Perhaps this (artificial) patient knows meditative breathing hehehe... One doesn't know how to deal with this. You can't say "capped" it at a value, there's no such thing as "stop the time of the patient" or "ask the patient to breath faster" that kind of thing. 

For the "no stopping criteria" part of the notebook, we will skip. The data here is (much) much more than the original data used in the book, so it might take (quite a long time) forever. 

Another thing is instead of using our own function for MAE (the competition metric), we shall use `sklearn`'s `mean_absolute_error` instead. We will still define the value `m_rmse` equivalent, though. 

In [None]:
def m_mae(m, xs, y): return mean_absolute_error(y, m.predict(xs))

In [None]:
m_mae(m, xs, y), m_mae(m, valid_xs, valid_y)

Now that we have the baseline, let's make our dataloaders again using the new pandas dataframe. This time, we shall try our third point: make two models and see if using `time_step` is better or `new_time_step`. 

In [None]:
splits = (list(train_idx),list(valid_idx))
dep_var = "pressure"  # dependent variable

# use fastai function. 
df_drop = df.drop(columns="new_time_step")
cont, cat = cont_cat_split(df_drop, 5, dep_var=dep_var)
to = TabularPandas(df_drop, procs, cat, cont,
                   y_names=dep_var, splits=splits)

In [None]:
xs, y = to.train.xs, to.train.y
valid_xs, valid_y = to.valid.xs, to.valid.y

m = DecisionTreeRegressor(min_samples_leaf=300)
m.fit(to.train.xs, to.train.y)
m_mae(m, xs, y), m_mae(m, valid_xs, valid_y)

In [None]:
m.get_n_leaves()

Now try with `new_time_step`. 

In [None]:
splits = (list(train_idx),list(valid_idx))
dep_var = "pressure"  # dependent variable

# use fastai function. 
df_drop = df.drop(columns="time_step")
cont, cat = cont_cat_split(df_drop, 5, dep_var=dep_var)
to = TabularPandas(df_drop, procs, cat, cont,
                   y_names=dep_var, splits=splits)

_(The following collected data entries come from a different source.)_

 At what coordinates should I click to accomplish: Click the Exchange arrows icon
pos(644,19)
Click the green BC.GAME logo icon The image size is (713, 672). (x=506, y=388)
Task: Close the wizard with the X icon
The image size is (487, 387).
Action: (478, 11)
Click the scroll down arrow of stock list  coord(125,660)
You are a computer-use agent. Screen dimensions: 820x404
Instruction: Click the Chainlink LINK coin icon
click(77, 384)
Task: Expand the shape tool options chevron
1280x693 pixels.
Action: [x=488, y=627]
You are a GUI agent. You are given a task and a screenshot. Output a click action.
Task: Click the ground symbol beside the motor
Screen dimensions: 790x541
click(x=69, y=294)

xs, y = to.train.xs, to.train.y
valid_xs, valid_y = to.valid.xs, to.valid.y

m = DecisionTreeRegressor(min_samples_leaf=300)
m.fit(to.train.xs, to.train.y)
m_mae(m, xs, y), m_mae(m, valid_xs, valid_y)

In [None]:
m.get_n_leaves()

Looks like using `time_step` gives better result. We shall pass on `new_time_step` instead of deleting it now, just for the tutorial reason to see how it does later on. 

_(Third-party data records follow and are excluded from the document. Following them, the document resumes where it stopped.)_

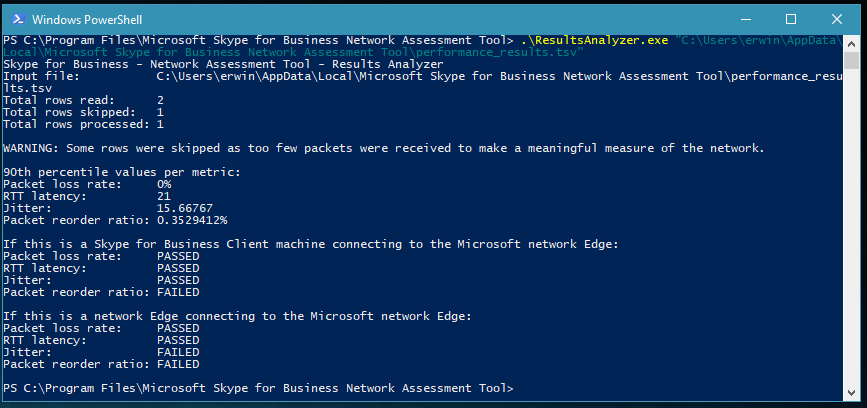
Task: Close the Windows PowerShell window
Action: coord(837,19)
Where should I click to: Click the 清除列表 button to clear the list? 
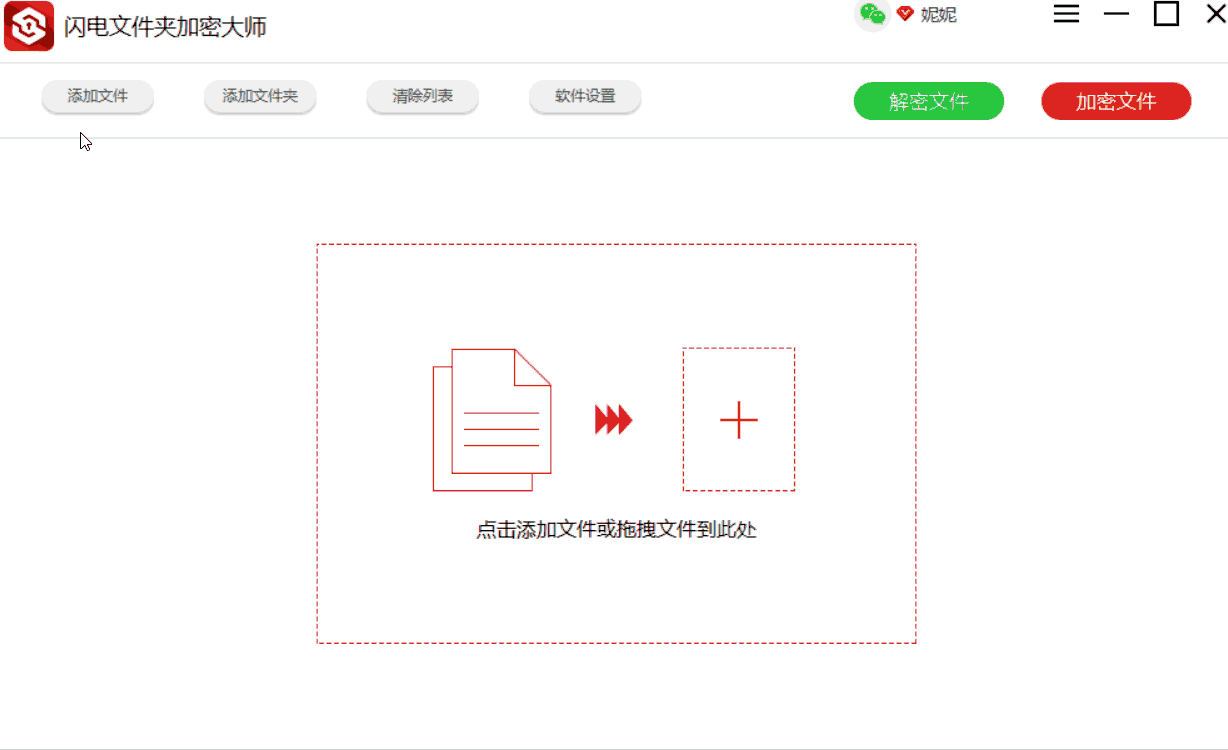click(x=422, y=97)
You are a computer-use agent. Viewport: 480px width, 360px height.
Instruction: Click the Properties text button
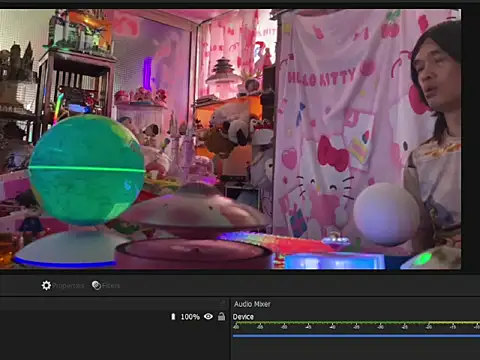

For the rest of the tutorial, please see [notebook 2](https://www.kaggle.com/wabinab/ventpressure2) as this notebook is getting a little bit long. (Also if you decide not to break here and continue, it's about time to free up some RAM). 

Before we end, we shall save final preprocessing steps that could be imported into notebook 2. 

In [None]:
# df = df.drop(columns="new_time_step")
df.to_csv("train_preprocessed.csv", index=False)
df_test.to_csv("test_preprocessed.csv", index=False)
df.head()

In [None]:
splits = (list(train_idx),list(valid_idx))
dep_var = "pressure"  # dependent variable

# use fastai function. 
cont, cat = cont_cat_split(df, 5, dep_var=dep_var)
to = TabularPandas(df, procs, cat, cont,
                   y_names=dep_var, splits=splits)

save_pickle(save_path/"to.pkl", to)  # overwrite the original to.pkl
save_pickle(save_path/"split.pkl", splits)

to_test = TabularPandas(df_test, procs)
save_pickle(save_path/"to_test.pkl", to_test)

# Experiment

# Other things to think about
- Whether or not to set `u_in` to 0 if `u_out` is True. According to https://www.kaggle.com/artgor/ventilator-pressure-prediction-eda-fe-and-models, it is the most important feature. For this feature, you could say that it makes sense or it makes no sense. It makes sense because if you are breathing out, and if you are pumping air in while breathing out, you "seems to" accumulate greater pressure. It makes no sense because why "the last" value?